Learn a new way to create fashion with Caitlin Luttjohann, Director of STEAM Education at the Kansas Children’s Discovery Center. Critical thinking, problem solving skills, and creativity are vital when designing. Find your inner fashion designer and engineer to create unique recycled styles! This activity is powered by our friends at Evergy.

What you need:

  • Recycled materials from around the house.
  • Tape.
  • Scissors.

Directions:

  1. Challenge each person in the family to create costumes using recycled materials.
  2. Suggestions: Hats, vests, shoes, monster limbs, tails, etc.
  3. When everyone is finished with their creations, take turns presenting your costumes to the family to showcase what everyone created!

Ways to expand:

  • Engineers work with constraints or restrictions.

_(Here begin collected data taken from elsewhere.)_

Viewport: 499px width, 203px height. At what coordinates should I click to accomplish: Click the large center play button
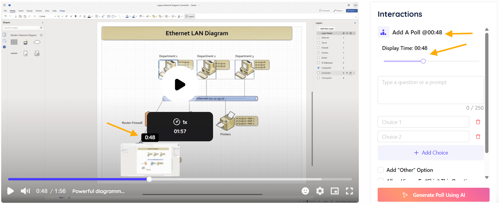tap(180, 85)
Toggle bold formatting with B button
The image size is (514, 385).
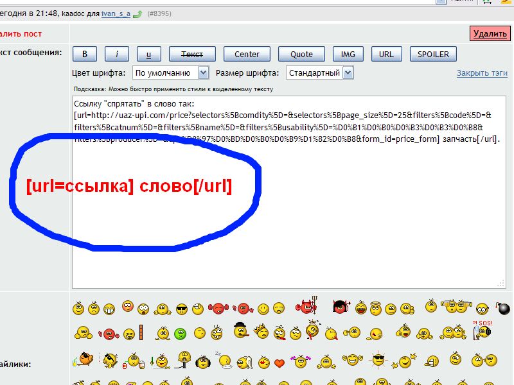coord(85,55)
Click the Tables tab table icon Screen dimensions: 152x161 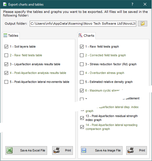(5, 36)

Create a set of guidelines that everyone has to follow. There could be a time limit, a certain number of resources, items, or materials, only items of a certain color, etc.
  • Create a theme. The costumes would have to be made with certain elements of a theme. For example, you could choose animals, animated characters, etc.
  • Record the presentation of all your costumes and challenge another family or friend to do the same.
  • Put on a play! Create a story and dress your characters.

What kids learn:

  • Basic engineering skills. They learn to solve problems by using the engineering design process: asking questions, coming up with solutions, building, testing and improving.
  • Engineering is utilized in a variety of fields. Engineers are needed to help create better shoes, learn about materials and how they can be used in unique ways, etc.
  • Fine motor skills. Kids practice using the small muscles in their hands later used for writing.
  • Experimentation! When kids experiment, they’re learning how to learn. Failure is an important part of experimenting, so let kids try things that won’t work. It’s how they figure things out!
  • Dramatic play. Kids try out different roles, practice communication and learn about their interests when they play pretend. Pretend play is an especially critical way for kids to process scary or difficult situations.

Vocabulary:

  • Constraint. A limitation or restriction. Materials, time, and space are common constraints. Real engineers have to work around constraints all the time!